-- Opening Marker --
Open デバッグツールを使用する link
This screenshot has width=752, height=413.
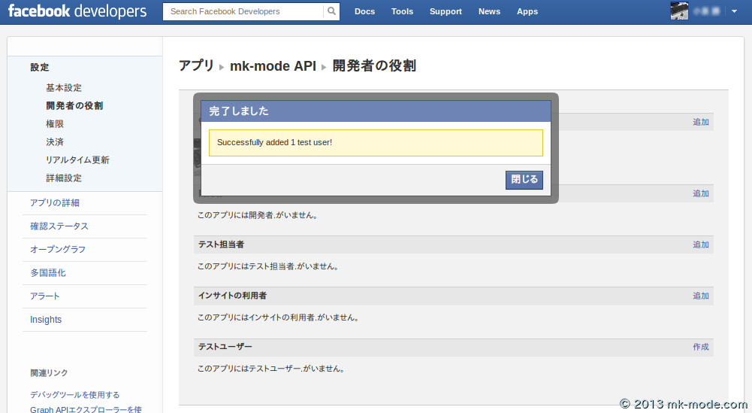pos(74,395)
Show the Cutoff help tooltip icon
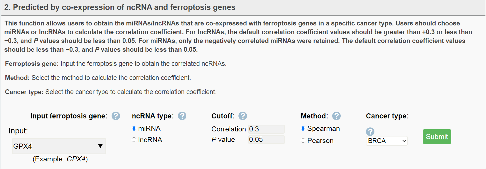 243,116
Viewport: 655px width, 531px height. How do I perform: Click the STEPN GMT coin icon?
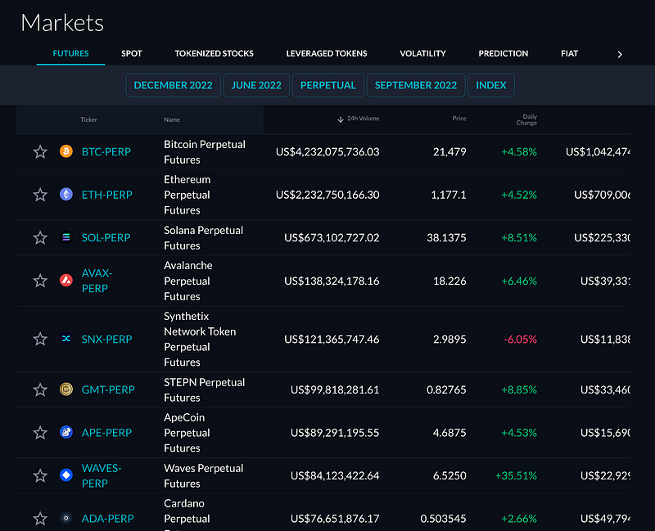66,389
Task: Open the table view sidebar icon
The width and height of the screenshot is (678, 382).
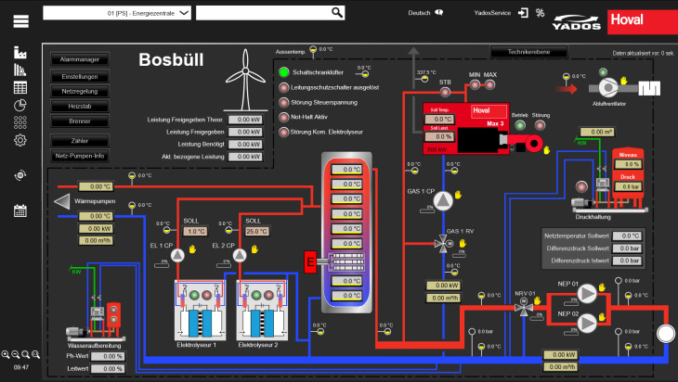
-- Closing Marker --
_EXERCISE DIRECTIONS_:
Exactly the lines from the one with "Show the Cutoff help tooltip icon" through the end of the records are to be repeated, both ends included, and pictures are to be omitted.

_WRITTEN REPLY_:
Show the Cutoff help tooltip icon
 243,116
Viewport: 655px width, 531px height. How do I perform: Click the STEPN GMT coin icon?
66,389
Task: Open the table view sidebar icon
The width and height of the screenshot is (678, 382).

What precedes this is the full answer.